Банкир ответил, почти не задумываясь:
– Потому что артефакты починят. Или они сами заработают. Так тоже бывает. Или новые завезут. А клиенты останутся.
И потёр свой значок гильдии магов.
Глава 7. В которой Янек приходит к абсолютно такому же выводу
Утро. В гостиную через высокие арки окон проникает солнечный свет, оставляет тонкие полосы на узорах дубового паркета, трогает зеркала, книги и арфу. Прохладный ветер ласкает прозрачные гардины, бутоны роз и пионов в фарфоровых вазах. На их пузатых боках замерли танцующие пастушки в нарядах прошлого века. Модная нынче тема.
Как и держать в золочёных клетках всяких певчих птиц…
Янек Йержимановский, босой, в мятых брюках и рубашке навыпуск, взлохмаченный и с перекошенными очками, зажав во рту плохонький амулет невидимости, крался по паркету с шерстяной шалью в руках.
Клетка стояла на подоконнике. Она была огромной, просторной и с колокольчиком. Но пернатой птахе было не до всяких там пошлых звоночков. Она самозабвенно пела, выводила рулады, выдавала пассажи. И от её трелей невозможно спрятаться нигде в доме. Хоть в проруби вешайся, не поможет…
Он честно пытался с ней договориться. Он таскал ей гусениц. И червяков, и зерно. В надежде, что эта канарейка заткнётся!
Но раз не захотела по-хорошему, то сама виновата!
Нет, он только накроет клетку тёмной тканью, хотя пани Амалия считает, что подобные вещи плохо влияют на птичью психику.
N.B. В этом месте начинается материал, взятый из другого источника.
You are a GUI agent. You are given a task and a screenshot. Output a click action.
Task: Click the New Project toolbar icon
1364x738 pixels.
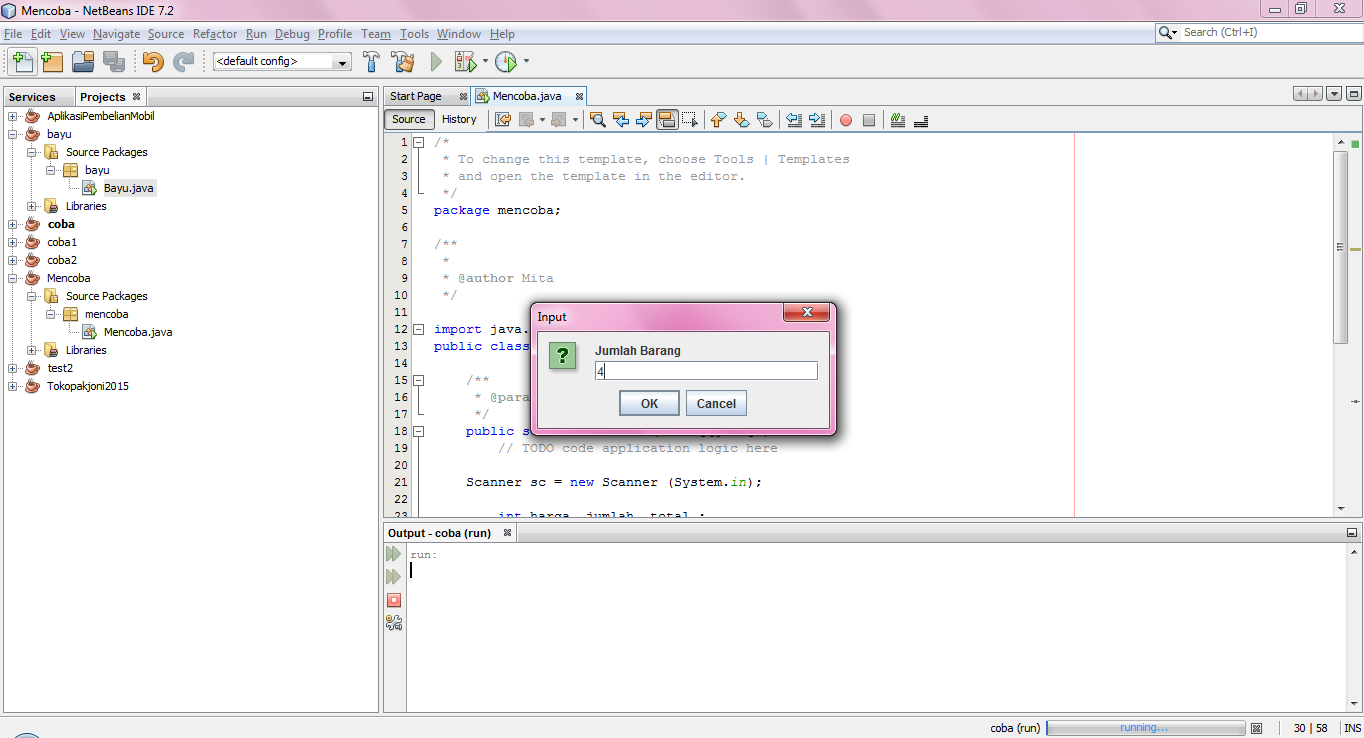click(x=52, y=61)
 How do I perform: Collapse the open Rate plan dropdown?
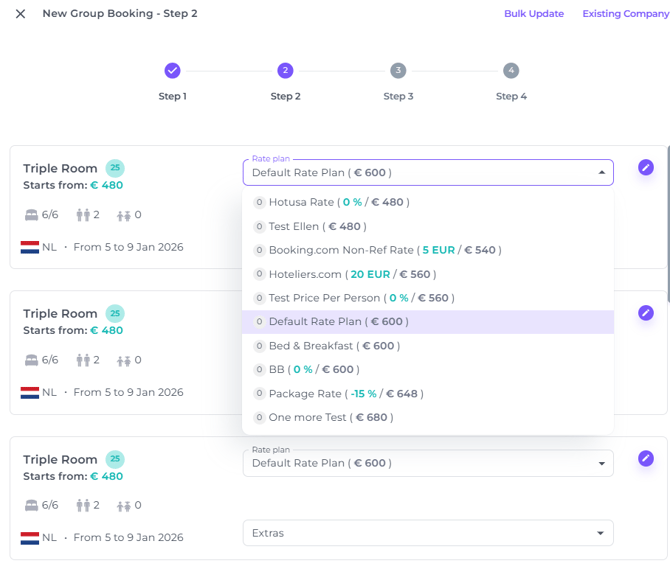click(601, 173)
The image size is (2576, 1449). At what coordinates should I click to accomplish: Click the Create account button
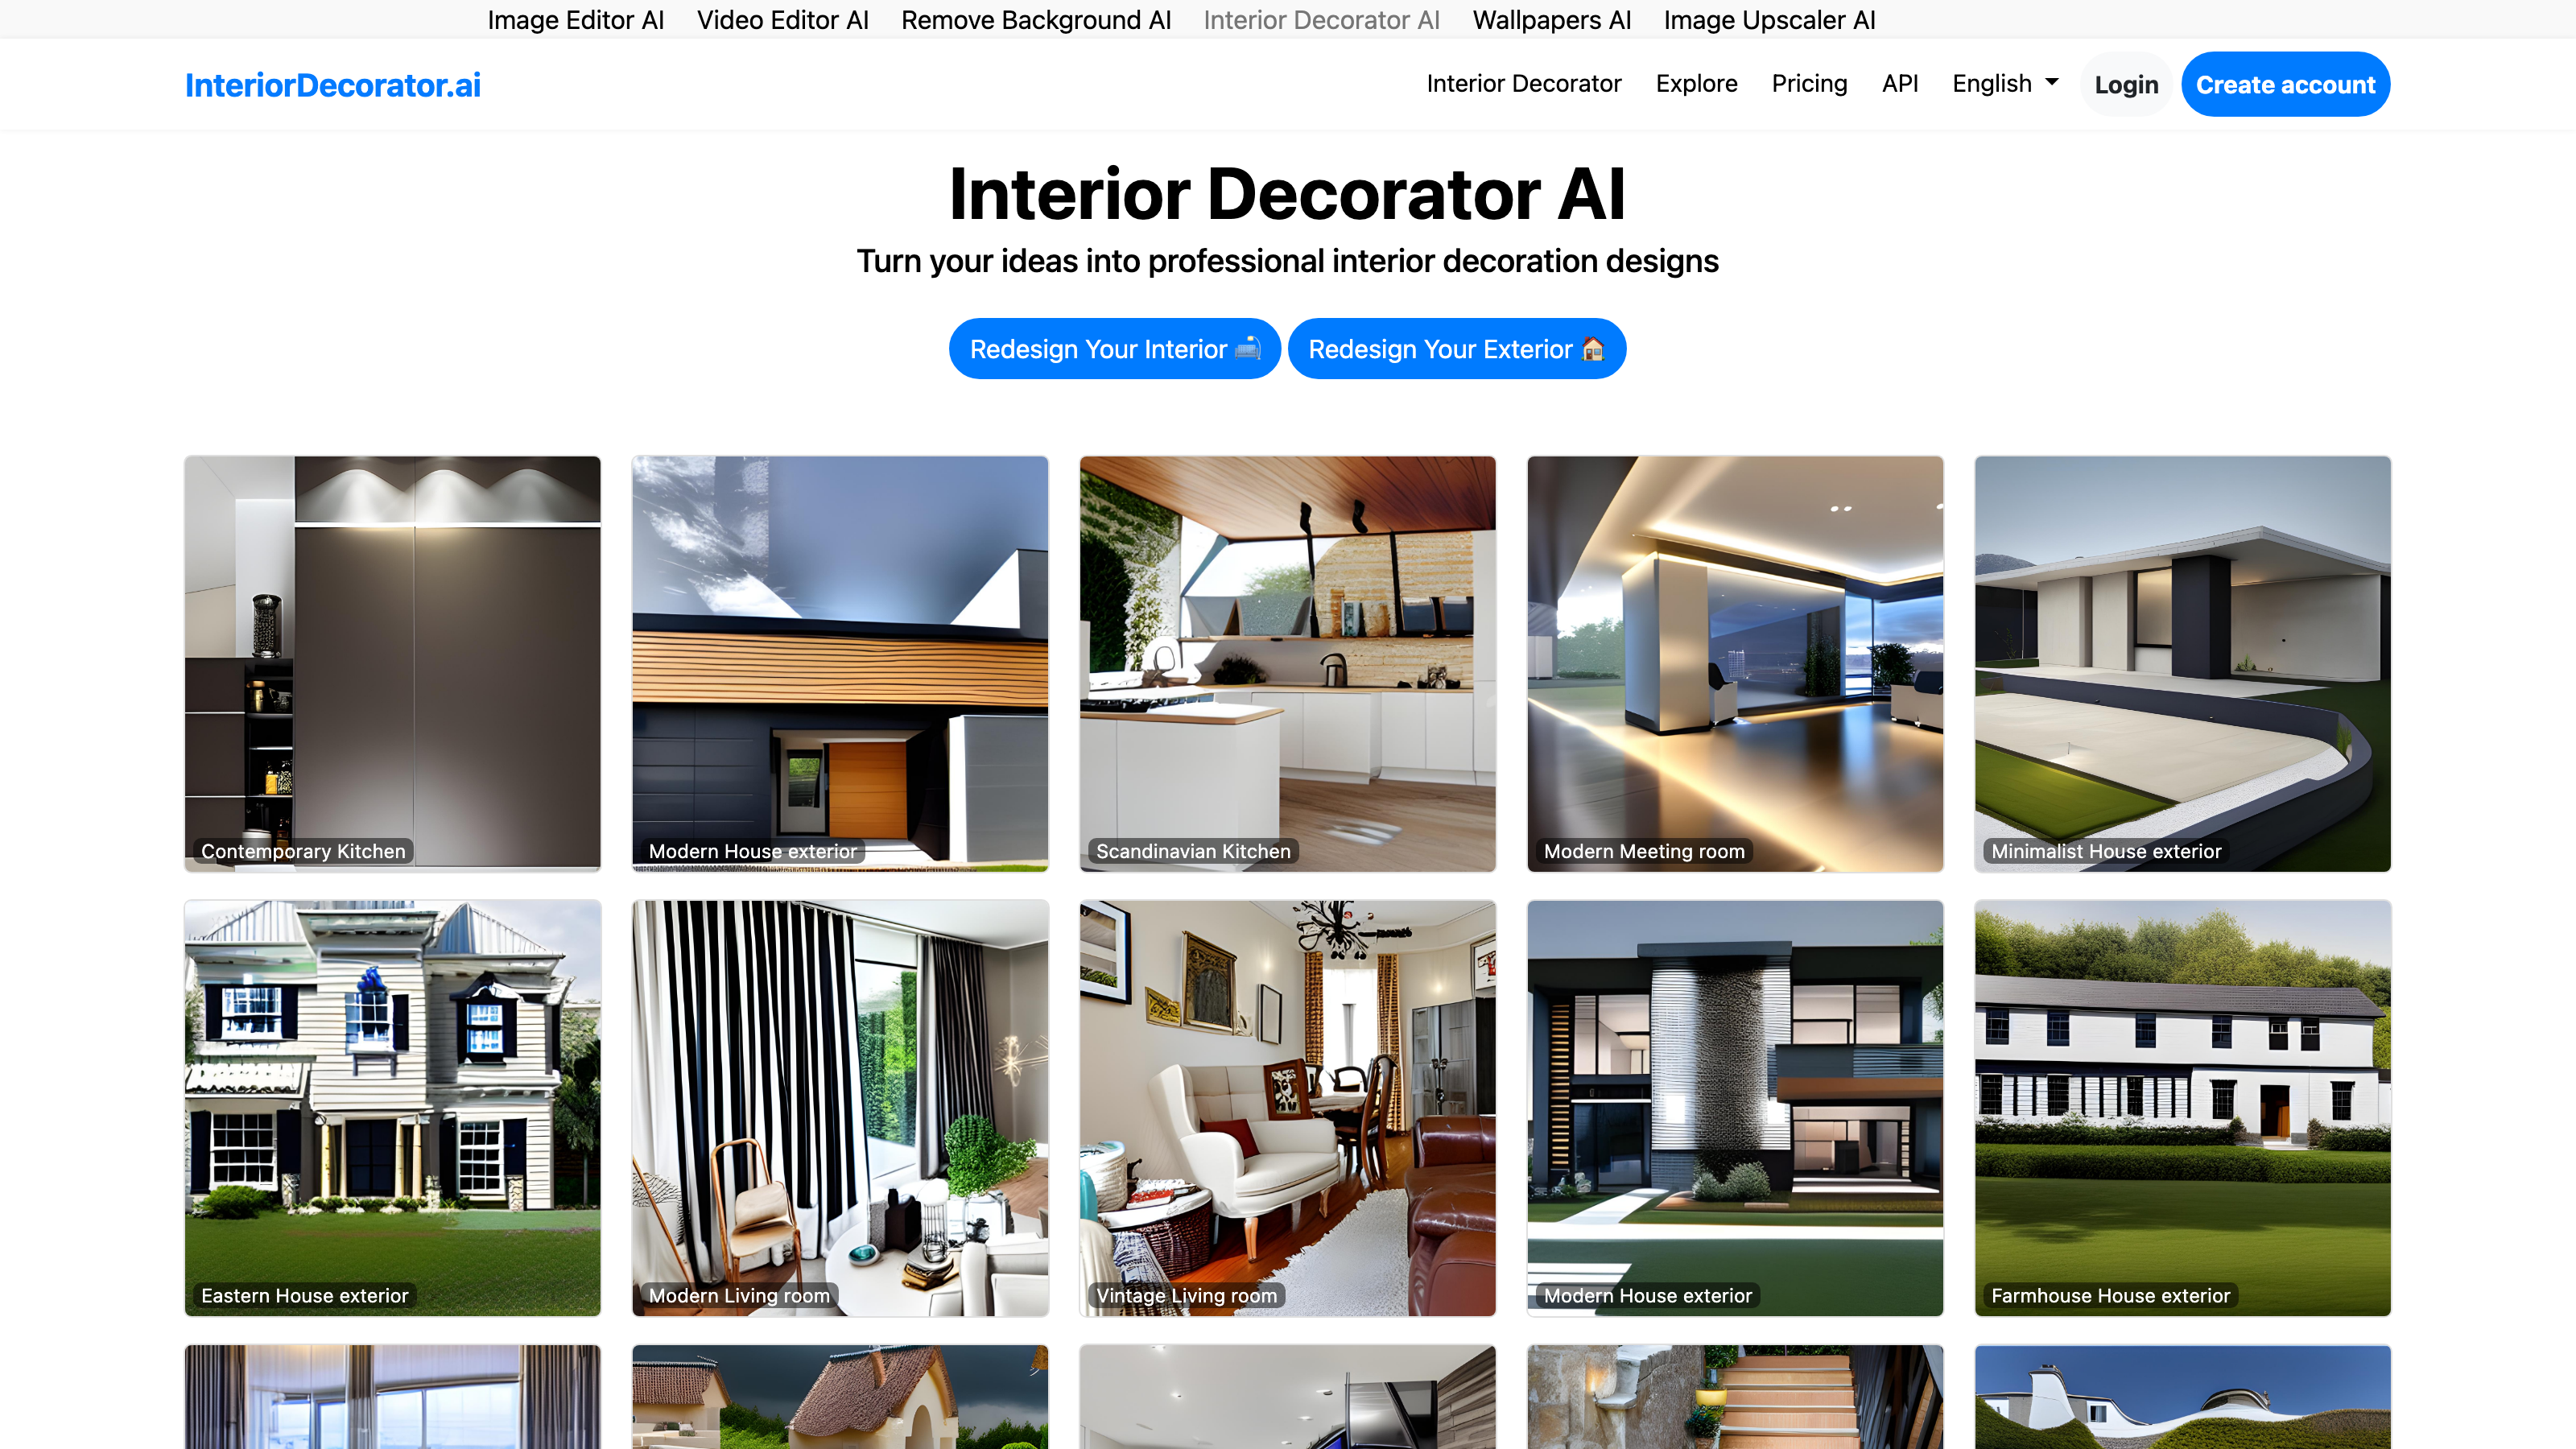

В конце концов, можно попробовать договориться с кухаркиным котом. Вдруг толстый полосатый ленивец решит разнообразить сметанное меню свежей канарейчатиной?
– Почему так долго? – раздался недовольный голос с дивана в дальнем углу. А потом тон сменился на удивлённый:
– Янек? Что ты тут делаешь?
Пани Амалия! Вот чего ей не спится? Хотя, ясно чего! Удивительно, что её канарейка мумию не разбудила!
Янек выплюнул бесполезный амулет и спрятал шаль за спину. Права всё-таки профессорша: давно пора проверить сроки годности своих запасов. А то подведут в самый неподходящий момент.
Вот у неё-то «невидимка» простейшая, но работает хорошо.
Пани Амалия потянулась на диванчике, где изволила дремать, прищурилась и промурлыкала:
– Ты уже сходил на почту? Когда будет ответ из столицы? Что ты думаешь делать?
Йержимановский предпочёл ретироваться подальше, тем более что повод был довольно веским.
Профессор всю ночь диктовал письма, которые Янек записывал и переписывал, когда работодатель находил ошибки или же решал дополнить текст новым деталями. В перерывах Йозеф Хоментовский стонал, сетовал на судьбу, так подло забравшую свой же подарок, и пил успокоительные капли, которые приносила его жена в небольшом стакане тёмного стекла.
По мнению Янека, новая мумия ничем не отличалась от старой, даже была ещё интереснее. Но не для археологии, а для магов. Увы, профессор сей точки зрения не разделял. Хорошо, хоть согласился, чтобы местный некромант осмотрел новинку, пока приедет несомненно лучший, самый сильный и известный маг из столицы. Поручить это дело кому-то другому Йозеф отказывался наотрез. Каким-то чудом он успел закончить расшифровку иероглифов на саркофаге, но прочитать сей труд не дал. Запечатал в конверт и велел немедленно отправить в Академию. А письма магической печатью запечатаны.
Да только когда это Янека останавливало? Тем более, что пришлось полчаса на пороге почты сидеть. В маленьком городке время обычно течёт неторопливо и ни почтамт, ни телеграф раньше полудня не открывались.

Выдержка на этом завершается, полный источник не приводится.